Ne vous irritez pas d’une lettre si longue, amie, je vous répète que j’avais besoin de l’écrire. Mais je vous en prie, gardez-la pour vous seule. L’expérience de la vie m’a démontré qu’il ne faut jamais livrer son âme aux intelligences inférieures. Je ne veux pas être jugé et je ne veux pas non plus qu’on vous juge à propos de moi. Si nous pouvons avoir la chance de trouver quelque douceur dans nos relations d’amitié, nous cacherons cette largesse de Dieu, comme les avares cachent leur trésor.

Au revoir donc, Mademoiselle. A dimanche, et puissiez-vous être inondée de bénédictions.

Léon Bloy.

127, rue Blomet, 2 septembre 89.

Chère amie,

Je suis réduit à ne pouvoir vous écrire que deux mots en toute hâte, pour ne pas laisser sans réponse votre lettre qui m’a inondé de joie.

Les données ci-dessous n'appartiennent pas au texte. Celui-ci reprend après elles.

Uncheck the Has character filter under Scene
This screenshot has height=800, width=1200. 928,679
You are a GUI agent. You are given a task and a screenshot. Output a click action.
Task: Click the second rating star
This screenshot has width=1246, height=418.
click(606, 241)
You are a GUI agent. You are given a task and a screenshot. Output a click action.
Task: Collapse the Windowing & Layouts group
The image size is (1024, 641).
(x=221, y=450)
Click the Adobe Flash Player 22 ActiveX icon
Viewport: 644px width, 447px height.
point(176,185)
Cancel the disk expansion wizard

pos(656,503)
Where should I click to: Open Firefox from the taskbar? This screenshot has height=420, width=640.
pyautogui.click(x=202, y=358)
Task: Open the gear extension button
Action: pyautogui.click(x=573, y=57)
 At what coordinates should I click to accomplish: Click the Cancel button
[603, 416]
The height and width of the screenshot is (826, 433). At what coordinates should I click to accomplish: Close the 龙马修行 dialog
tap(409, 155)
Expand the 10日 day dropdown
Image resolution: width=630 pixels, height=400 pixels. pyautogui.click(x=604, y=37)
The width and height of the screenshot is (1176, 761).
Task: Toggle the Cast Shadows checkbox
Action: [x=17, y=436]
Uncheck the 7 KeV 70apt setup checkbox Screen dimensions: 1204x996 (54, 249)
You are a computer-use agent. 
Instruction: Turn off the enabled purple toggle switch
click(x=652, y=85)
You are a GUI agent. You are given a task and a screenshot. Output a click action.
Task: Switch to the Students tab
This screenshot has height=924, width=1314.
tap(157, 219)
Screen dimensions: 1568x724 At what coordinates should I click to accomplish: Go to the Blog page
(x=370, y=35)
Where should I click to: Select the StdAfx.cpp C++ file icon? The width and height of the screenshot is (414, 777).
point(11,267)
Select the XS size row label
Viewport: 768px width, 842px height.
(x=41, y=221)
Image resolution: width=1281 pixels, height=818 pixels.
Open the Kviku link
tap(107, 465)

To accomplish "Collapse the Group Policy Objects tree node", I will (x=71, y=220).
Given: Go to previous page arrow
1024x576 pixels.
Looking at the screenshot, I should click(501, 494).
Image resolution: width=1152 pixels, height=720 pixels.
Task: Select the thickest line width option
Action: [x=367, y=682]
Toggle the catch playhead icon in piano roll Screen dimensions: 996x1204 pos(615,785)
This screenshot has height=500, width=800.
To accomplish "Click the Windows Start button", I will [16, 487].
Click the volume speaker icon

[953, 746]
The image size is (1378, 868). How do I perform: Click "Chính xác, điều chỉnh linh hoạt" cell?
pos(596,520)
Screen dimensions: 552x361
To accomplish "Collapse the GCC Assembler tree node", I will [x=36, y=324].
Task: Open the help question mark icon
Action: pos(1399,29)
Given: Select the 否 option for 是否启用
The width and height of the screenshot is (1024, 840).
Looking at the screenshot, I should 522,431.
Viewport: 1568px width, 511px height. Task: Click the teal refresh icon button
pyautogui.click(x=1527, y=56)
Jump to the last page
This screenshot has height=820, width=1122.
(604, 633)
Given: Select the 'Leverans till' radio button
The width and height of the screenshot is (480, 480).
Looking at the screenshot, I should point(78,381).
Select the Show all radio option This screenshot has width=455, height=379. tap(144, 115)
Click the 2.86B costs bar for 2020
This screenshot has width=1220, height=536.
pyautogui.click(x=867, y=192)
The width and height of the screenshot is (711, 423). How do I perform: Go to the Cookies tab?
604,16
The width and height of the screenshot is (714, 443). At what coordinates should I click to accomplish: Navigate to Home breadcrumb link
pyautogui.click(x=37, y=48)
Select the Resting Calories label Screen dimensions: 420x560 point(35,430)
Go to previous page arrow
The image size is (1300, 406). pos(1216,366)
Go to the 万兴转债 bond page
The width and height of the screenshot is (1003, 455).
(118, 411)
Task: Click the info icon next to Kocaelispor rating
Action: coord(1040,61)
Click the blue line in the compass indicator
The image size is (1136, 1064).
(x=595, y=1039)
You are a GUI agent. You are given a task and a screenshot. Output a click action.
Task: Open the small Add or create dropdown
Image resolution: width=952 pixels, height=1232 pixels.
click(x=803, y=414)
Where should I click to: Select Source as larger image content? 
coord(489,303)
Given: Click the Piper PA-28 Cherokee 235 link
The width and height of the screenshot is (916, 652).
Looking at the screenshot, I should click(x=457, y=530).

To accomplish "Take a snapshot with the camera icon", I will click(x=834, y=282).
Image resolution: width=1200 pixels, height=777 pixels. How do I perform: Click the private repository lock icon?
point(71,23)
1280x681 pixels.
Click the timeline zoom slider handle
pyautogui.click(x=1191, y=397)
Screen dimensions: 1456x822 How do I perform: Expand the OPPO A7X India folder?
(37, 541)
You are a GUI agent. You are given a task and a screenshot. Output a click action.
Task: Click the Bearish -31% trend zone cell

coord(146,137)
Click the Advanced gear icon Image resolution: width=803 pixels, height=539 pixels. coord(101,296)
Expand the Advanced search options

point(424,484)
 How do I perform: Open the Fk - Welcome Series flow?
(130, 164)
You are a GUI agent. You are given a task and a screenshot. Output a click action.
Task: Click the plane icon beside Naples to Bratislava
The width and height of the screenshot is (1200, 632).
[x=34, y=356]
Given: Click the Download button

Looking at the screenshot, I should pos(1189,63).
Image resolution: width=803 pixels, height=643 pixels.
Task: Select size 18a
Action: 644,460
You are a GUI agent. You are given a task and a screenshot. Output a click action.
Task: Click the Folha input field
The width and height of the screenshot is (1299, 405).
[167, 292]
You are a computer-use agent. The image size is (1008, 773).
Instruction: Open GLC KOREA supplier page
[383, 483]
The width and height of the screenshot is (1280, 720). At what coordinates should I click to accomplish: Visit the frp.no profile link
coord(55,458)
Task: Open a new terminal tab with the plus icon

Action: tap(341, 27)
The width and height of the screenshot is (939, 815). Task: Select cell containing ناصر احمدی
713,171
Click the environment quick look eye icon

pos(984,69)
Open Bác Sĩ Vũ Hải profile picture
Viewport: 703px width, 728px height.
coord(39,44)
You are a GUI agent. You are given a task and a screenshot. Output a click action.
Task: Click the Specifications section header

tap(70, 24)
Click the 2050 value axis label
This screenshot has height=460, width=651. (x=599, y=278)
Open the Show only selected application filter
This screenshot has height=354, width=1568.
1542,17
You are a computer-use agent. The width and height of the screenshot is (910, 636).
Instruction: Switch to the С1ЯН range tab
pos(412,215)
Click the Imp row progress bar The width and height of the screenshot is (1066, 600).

Je suis, en ce moment, la proie d’un de mes frères et de sa femme venus à Paris pour deux jours et qui m’ont demandé l’hospitalité.

Cela, je vous l’assure, est sans douceur.

Nous avons parlé, vous et moi, de la nécessité de vivre avec des égaux intellectuels. Or, ces deux êtres excellents par le cœur sont de très indigents cerveaux et je vous assure que mon embarras est extrême.

Ce qui est vraiment fâcheux, c’est l’impossibilité pour moi de travailler. J’avais compté sur ces deux jours et je prévois, hélas ! qu’ils vont s’écouler sans que j’aie pu écrire une seule ligne. Cela me fâche beaucoup, parce que je ne voudrais pas, mon amie, que vous me prissiez pour un paresseux.